Text block:
From semantic security to chosen-plaintext attacks.

This section answers “why is ECB bad, formally?” Connect back: we just saw ECB leaking penguin outlines. Now we define the security notion that ECB violates. IND-CPA is the standard for block cipher modes because it handles key reuse.

From Semantic Security to IND-CPA

• Recall: semantic security guarantees that a single ciphertext leaks nothing
  • This is good enough if we only encrypt one message per key
• But we reuse keys in practice! What if an adversary sees multiple ciphertexts?
• IND-CPA (indistinguishability under chosen-plaintext attack):
  • The adversary has access to an encryption oracle \(\text{Enc}(k, \cdot)\)
    • Query it with any single message \(m\); receive \(c \leftarrow E(k, m)\)
    • Can query before and after receiving the challenge ciphertext
  • The adversary submits a challenge pair \((m_0, m_1)\) with \(|m_0| = |m_1|\)
    • Receives \(c^* \leftarrow E(k, m_b)\) for a uniformly random secret bit \(b\)

Available data:
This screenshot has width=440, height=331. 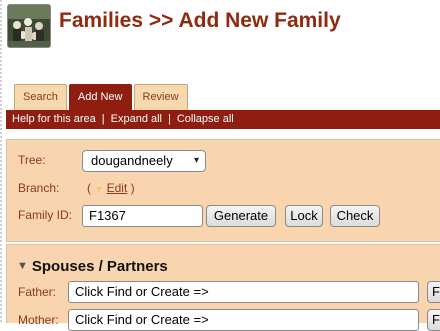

--

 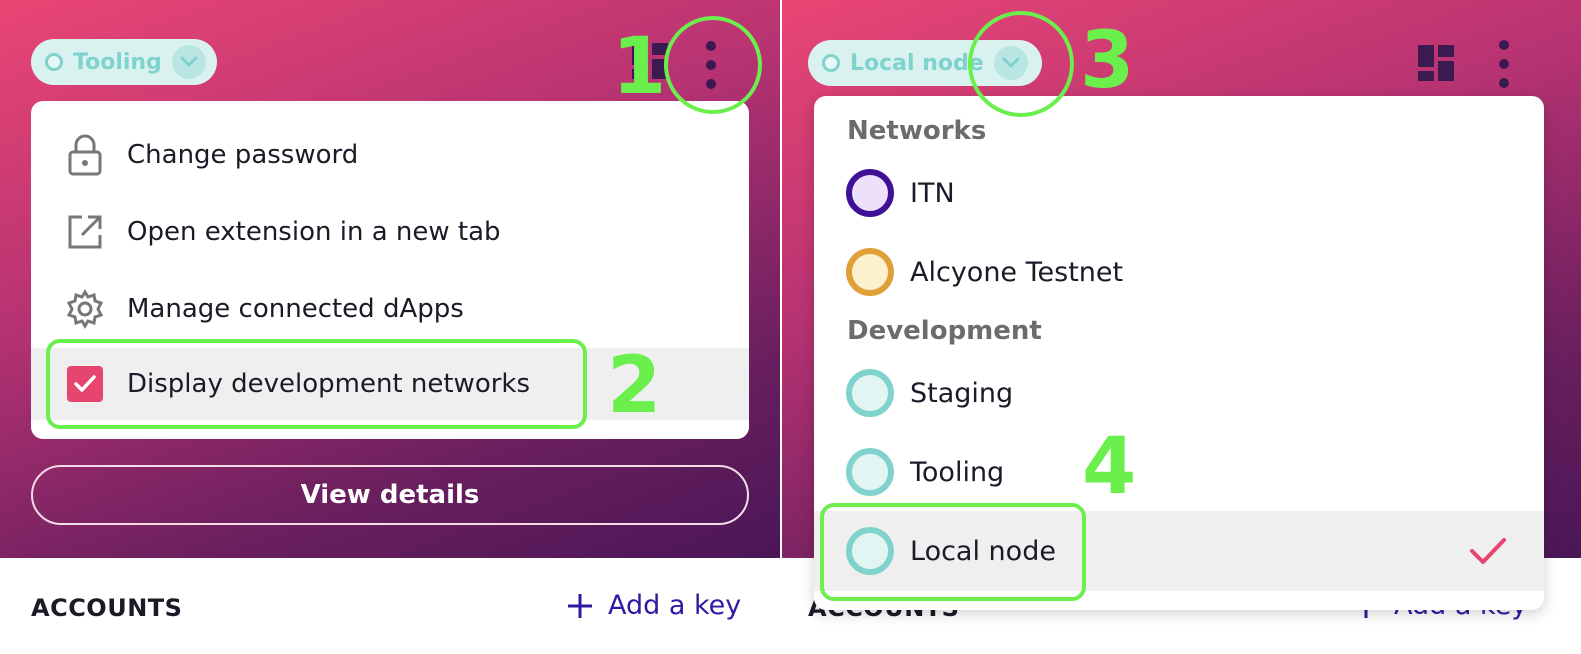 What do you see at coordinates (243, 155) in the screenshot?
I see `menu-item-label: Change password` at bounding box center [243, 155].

Task: Translate this sentence from the text on semantic security and IND-CPA into Spanish: "IND-CPA is the standard for block cipher modes because it handles key reuse."

Exercise output: IND-CPA es el estándar para los modos de cifrado por bloques porque contempla la reutilización de claves.